It's just after 5:40am and I'm wide awake with precious little to say. So blog it she says! Ridiculous. Ridicurous. Went to bed too early and apparently the onset of old-age brings with it a reduction in the requisite amount of sleep as well as the more familiar phenomenon of failing memory.

So the dream: Names shall remain confidential. But me, sister, old high school friend, contemporary flatmate, ex flatmate and another ex flatmate's current flatmate were trying to get South, and had missed the bus. Literally. So we magicked up a car. I'm really good at problem solving/taking charge in my dreams.
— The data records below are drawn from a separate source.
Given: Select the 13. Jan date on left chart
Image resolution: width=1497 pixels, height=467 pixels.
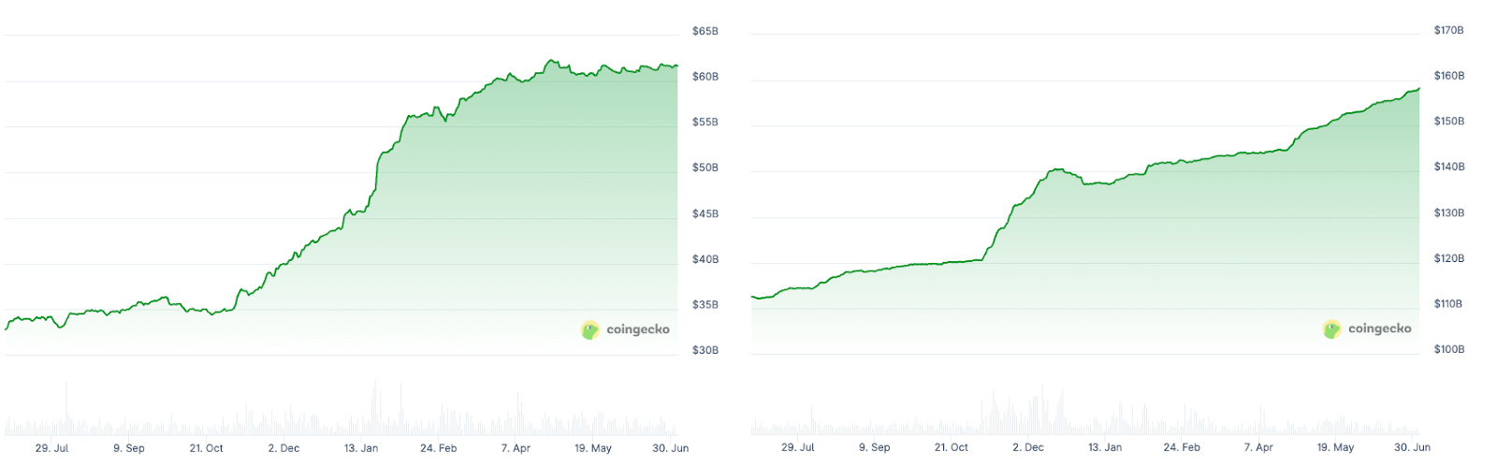Looking at the screenshot, I should pyautogui.click(x=360, y=448).
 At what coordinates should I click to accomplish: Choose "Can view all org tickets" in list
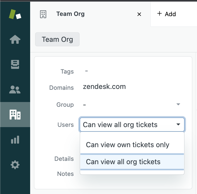tap(123, 162)
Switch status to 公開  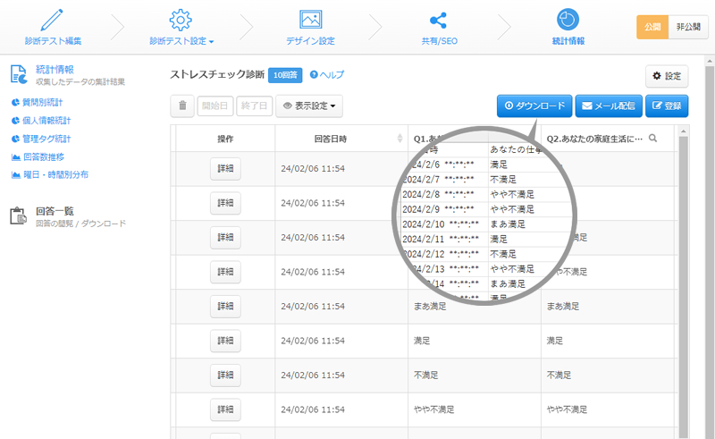coord(652,27)
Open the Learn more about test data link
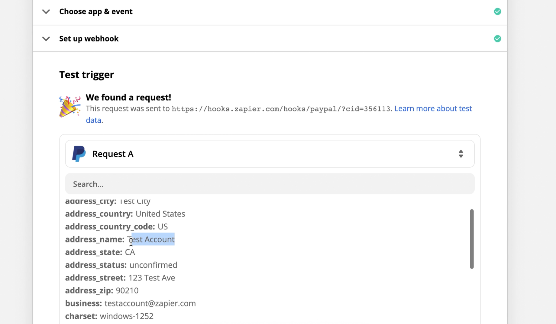The image size is (556, 324). point(433,109)
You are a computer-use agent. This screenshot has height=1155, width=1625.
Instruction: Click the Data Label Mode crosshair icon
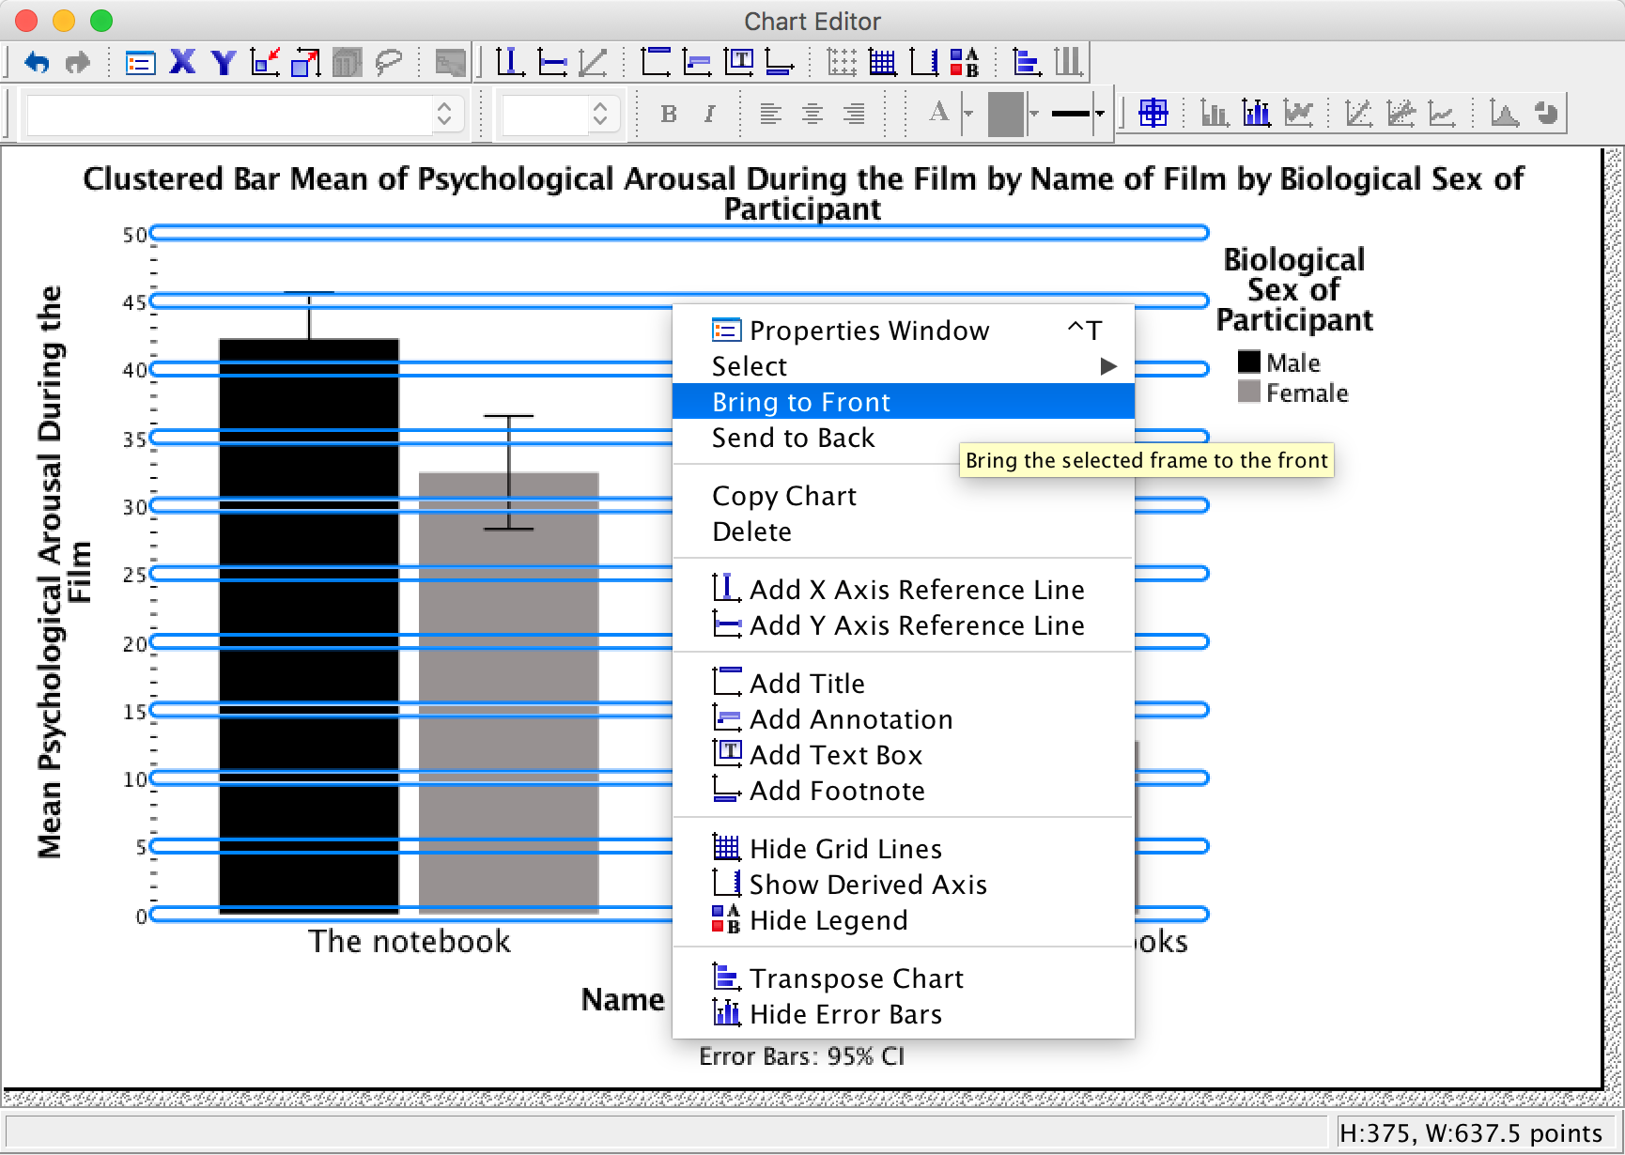point(1153,114)
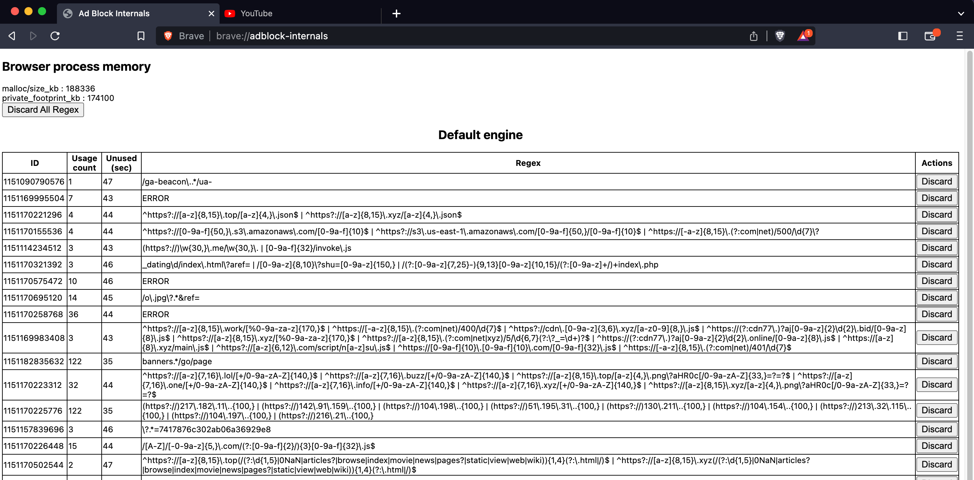Discard the banners.*/go/page regex
This screenshot has width=974, height=480.
(x=936, y=361)
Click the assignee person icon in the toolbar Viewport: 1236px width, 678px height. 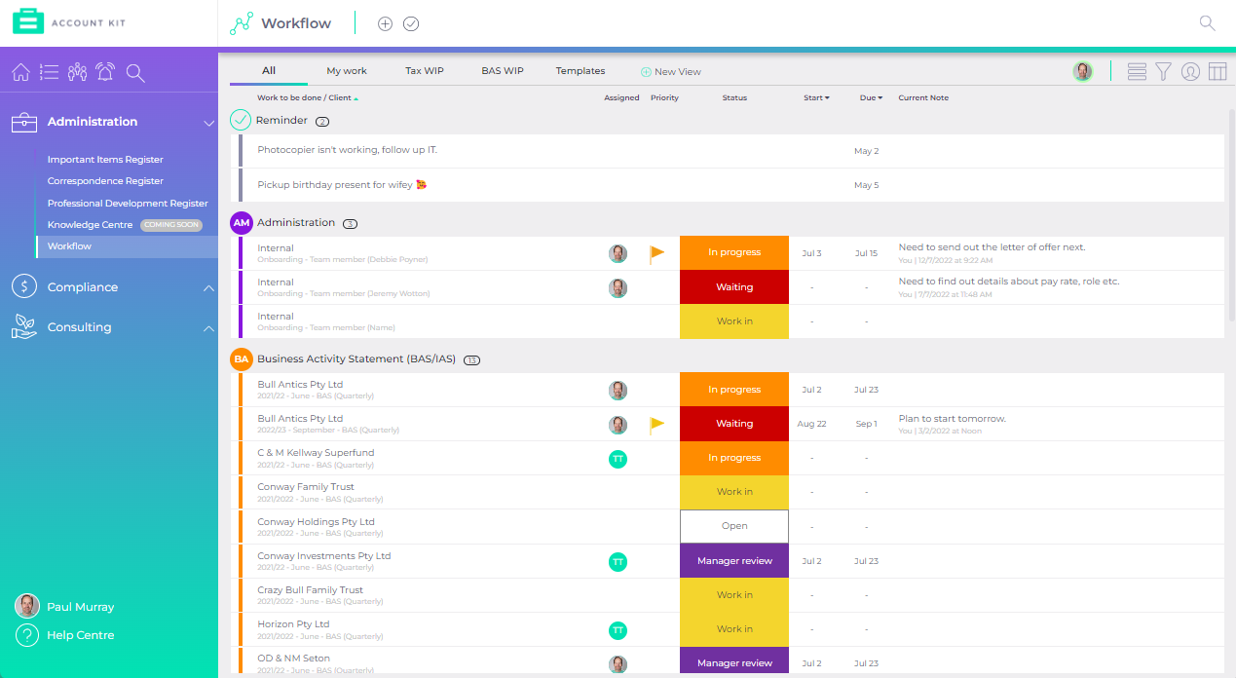click(1190, 70)
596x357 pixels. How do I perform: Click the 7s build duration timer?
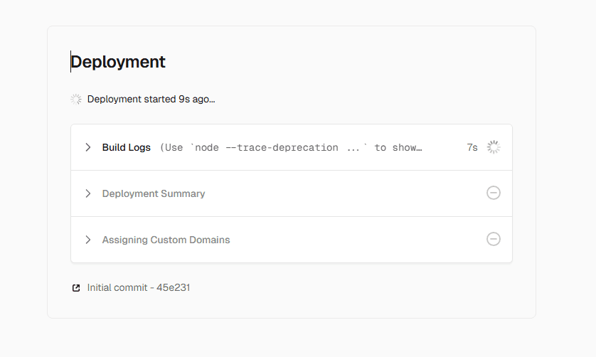(x=472, y=147)
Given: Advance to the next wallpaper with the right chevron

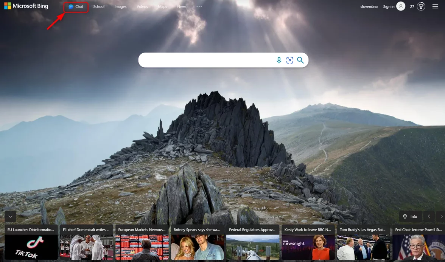Looking at the screenshot, I should pos(441,216).
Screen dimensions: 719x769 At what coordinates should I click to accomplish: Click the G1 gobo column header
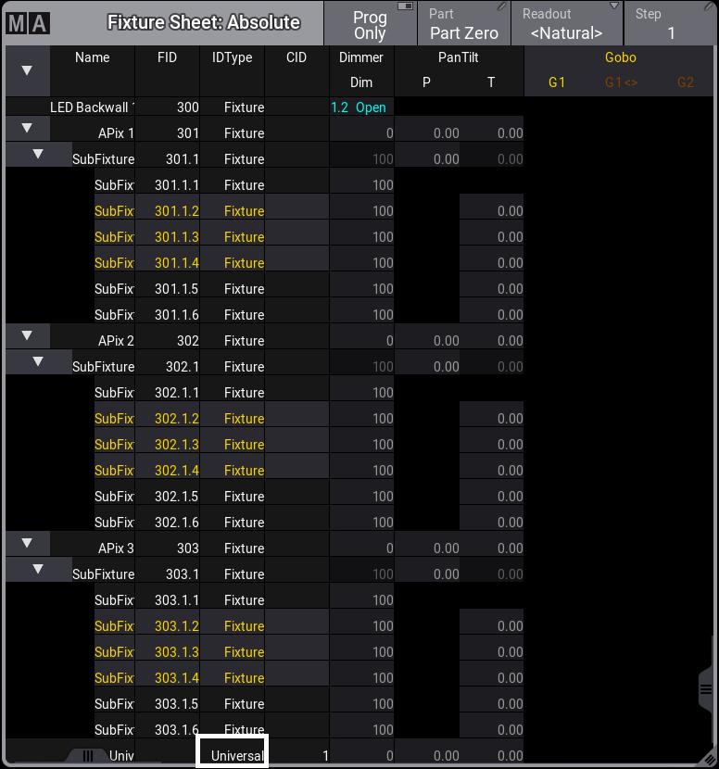tap(557, 82)
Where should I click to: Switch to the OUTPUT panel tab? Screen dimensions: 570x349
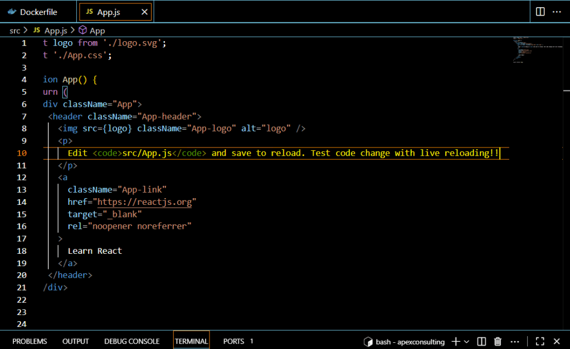(76, 341)
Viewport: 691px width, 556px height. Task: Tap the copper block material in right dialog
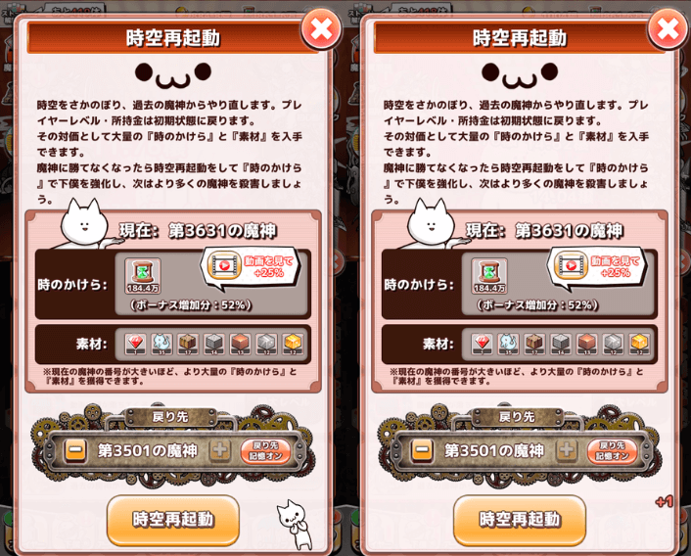(587, 344)
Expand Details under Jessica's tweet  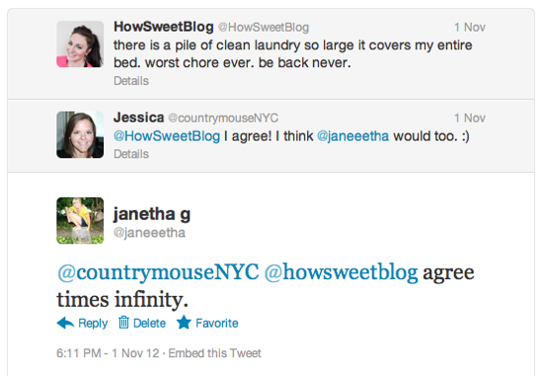[x=131, y=154]
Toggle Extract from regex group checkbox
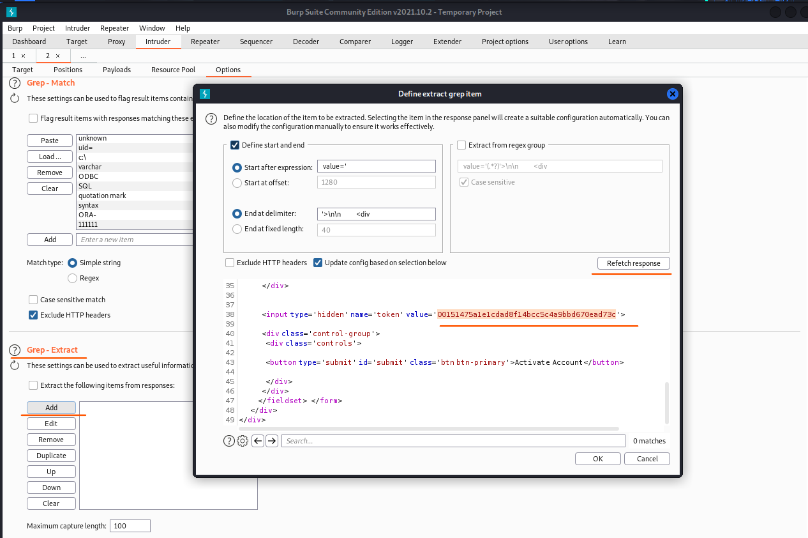The width and height of the screenshot is (808, 538). (461, 145)
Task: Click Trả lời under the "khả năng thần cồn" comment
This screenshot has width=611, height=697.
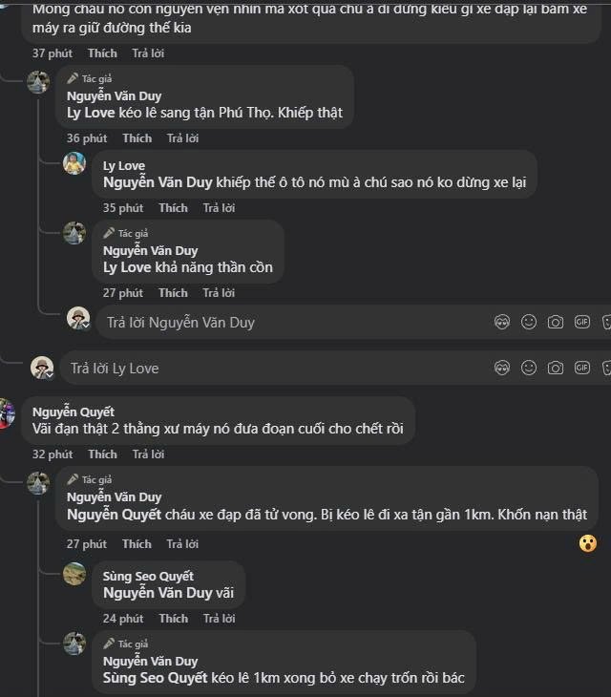Action: 219,293
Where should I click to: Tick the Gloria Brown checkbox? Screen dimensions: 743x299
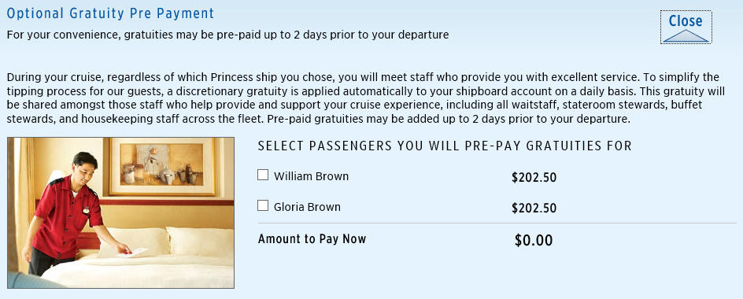click(263, 205)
The car was constructed out of those great big wooden bins that you empty fruit in to (like kiwifruit) and I felt kind of sorry for the guys that were trying to build them in my dream while I used my new found telekinetic ability to rip them to shreds and make what at first looked like a tonka truck, but when I brought out ex-flatmates current flatmate to show them it was this souped up jaffa red Delorian type puppy that for some reason I drove (ofcourse I drove) from the back seat. And I wheeled it out of the garage to Grease theme music. But instead of heading south to make our deadline (oh that's it I think we were going to catch the ferry, must be some abel tas flashback) we all headed to a fancy dress party on ice. In the jaffa red Delorian. That had magical items (stationery) in the ash tray. Which makes sense seeing as I don't smoke. I can't remember what I wore other than a blonde wig (how inspired considering) but I know ex-flatmate went as a lawyer and as part of his costume had prepared opening submissions for his own trial. Probably quite wise. There was a performance on ice (ofcourse) before the party began, some giant teenage boy with disproportionately large crane-like hands dancing around Walt Disney styles and then somewhere around this point I woke up as I think I'd been crushing my hand and had out of control pins and needless. Which I learnt playing Cranium the other night is also known as formication. Educational I know. The dream also carried the characteristic qualities of all my dreams with some baddies; me trying to blow shit up, usually the baddies, before people, usually my whanau, get hurt. The details are hazy.

Does anyone else try and change their dreams from inside, when they are not happy with the direction they are taking? I can't sleep all that deeply huh.....
Fuck - 6:20am. Might read my book for awhile.......

1 Comments:

  • At 7:41 am, Anonymous Anonymous said…

    yes. I can change my dreams. If something goes wrong I just rewind and do it different.